Created attachment 235123 [details] Extraced "checking read/send-side pipe system..." C program Restored missing "}" line.
(In reply to Martin Waschbüsch from comment #1) While removing some of my added fprintf's I accidentally removed one line too much. Restored from original source. Sorry.
Gleb, this looks like it's probably some fallout from the recent PF_LOCAL/DGRAM changes?
This is the same regression that was fixed for send(2) in d2b3a0ed31ef6270c712d0779a95bb222df88909. Now I have the same problem with write(2). Thinking on how to fix that without introducing socket layer knowledge to file level.
(In reply to Gleb Smirnoff from comment #5) Can't it live in soo_write()?
Like fixup uio_resid in case of a transient error?
I have an idea...
Created attachment 235364 [details] Suggested patch Can you please try this out? Mark, what's your opinion?
(In reply to Gleb Smirnoff from comment #9) I see. Since we already have a layering violation there I guess it's not a major sin to extend it a bit. I'd move the PR_ATOMIC+resid check into a subroutine, to be shared with kern_sendit(). In dofilewrite(), I think the code is too concise; IMHO the following is clearer: error = fo_write(...); if (error != 0 && fp->f_type != DTYPE_SOCKET) { ... } Overall LGTM though.

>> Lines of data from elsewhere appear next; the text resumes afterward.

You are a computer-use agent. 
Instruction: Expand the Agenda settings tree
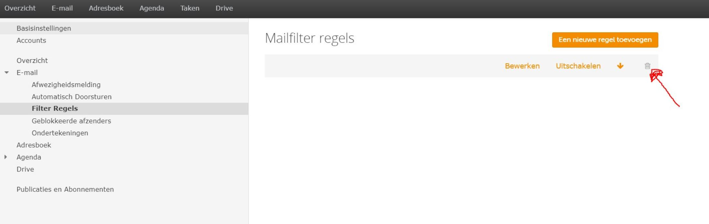pyautogui.click(x=6, y=157)
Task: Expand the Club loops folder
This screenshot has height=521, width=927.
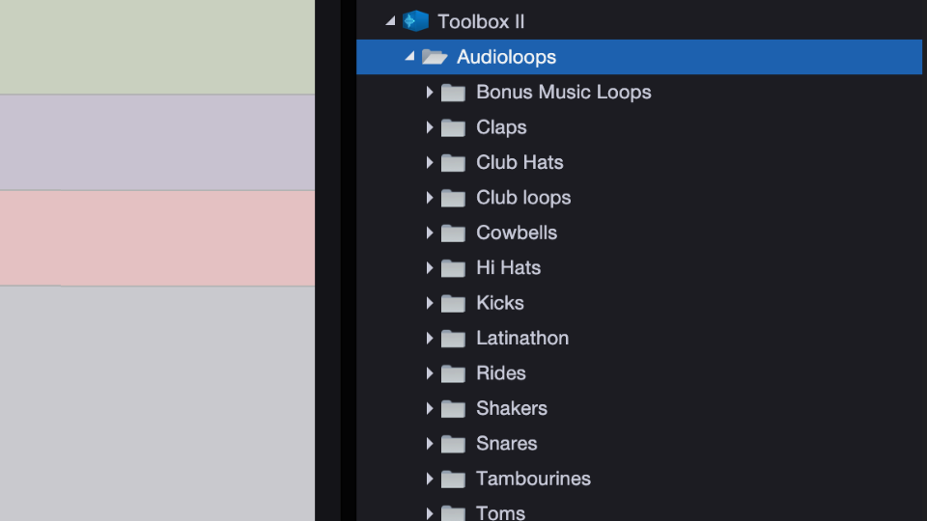Action: (430, 198)
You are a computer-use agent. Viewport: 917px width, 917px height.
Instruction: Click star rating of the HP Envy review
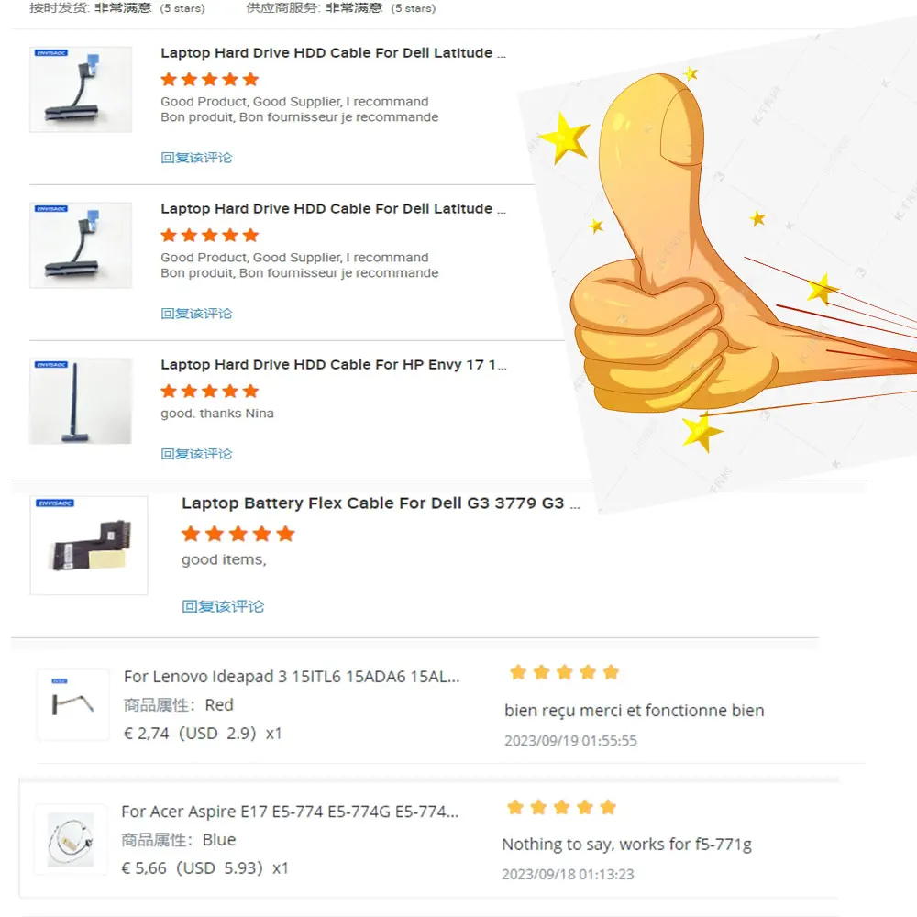209,392
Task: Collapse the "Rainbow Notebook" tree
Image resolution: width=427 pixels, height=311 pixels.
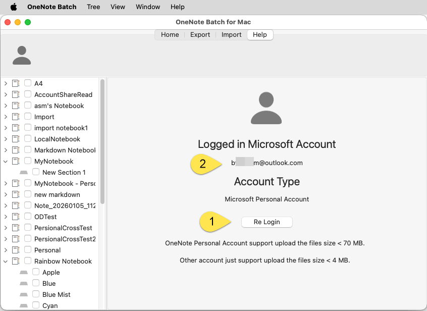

Ended up with a bigger change https://reviews.freebsd.org/D35863
(In reply to Gleb Smirnoff from comment #9, comment #11) Applied the patches from review D35863 to main-n256821-102f31bf36ed and tried Dantes make configure on that. Configure terminates again, so the triggered bug is fixed with those patches applied. Thank you. Ralf
A commit in branch main references this bug: URL: https://cgit.FreeBSD.org/src/commit/?id=7a2c93b86ef75390a60a4b4d6e3911b36221dfbe commit 7a2c93b86ef75390a60a4b4d6e3911b36221dfbe Author: Gleb Smirnoff <glebius@FreeBSD.org> AuthorDate: 2022-12-14 18:02:44 +0000 Commit: Gleb Smirnoff <glebius@FreeBSD.org> CommitDate: 2022-12-14 18:02:44 +0000 sockets: provide sousrsend() that does socket specific error handling Sockets have special handling for EPIPE on a write, that was spread out into several places. Treating transient errors is also special - if protocol is atomic, than we should ignore any changes to uio_resid, a transient error means the write had completely failed (see d2b3a0ed31e). - Provide sousrsend() that expects a valid uio, and leave sosend() for kernel consumers only. Do all special error handling right here. - In dofilewrite() don't do special handling of error for DTYPE_SOCKET. - For send(2), write(2) and aio_write(2) call into sousrsend() and remove error handling for kern_sendit(), soo_write() and soaio_process_job(). PR: 265087 Reported by: rz-rpi03 at h-ka.de Reviewed by: markj Differential revision: https://reviews.freebsd.org/D35863 sys/kern/sys_generic.c | 10 +++++++--- sys/kern/sys_socket.c | 17 +++-------------- sys/kern/uipc_socket.c | 49 ++++++++++++++++++++++++++++++++++++++++++++++++ sys/kern/uipc_syscalls.c | 16 +--------------- sys/sys/socketvar.h | 2 ++ 5 files changed, 62 insertions(+), 32 deletions(-)
Committed to main branch. Sorry for the delay.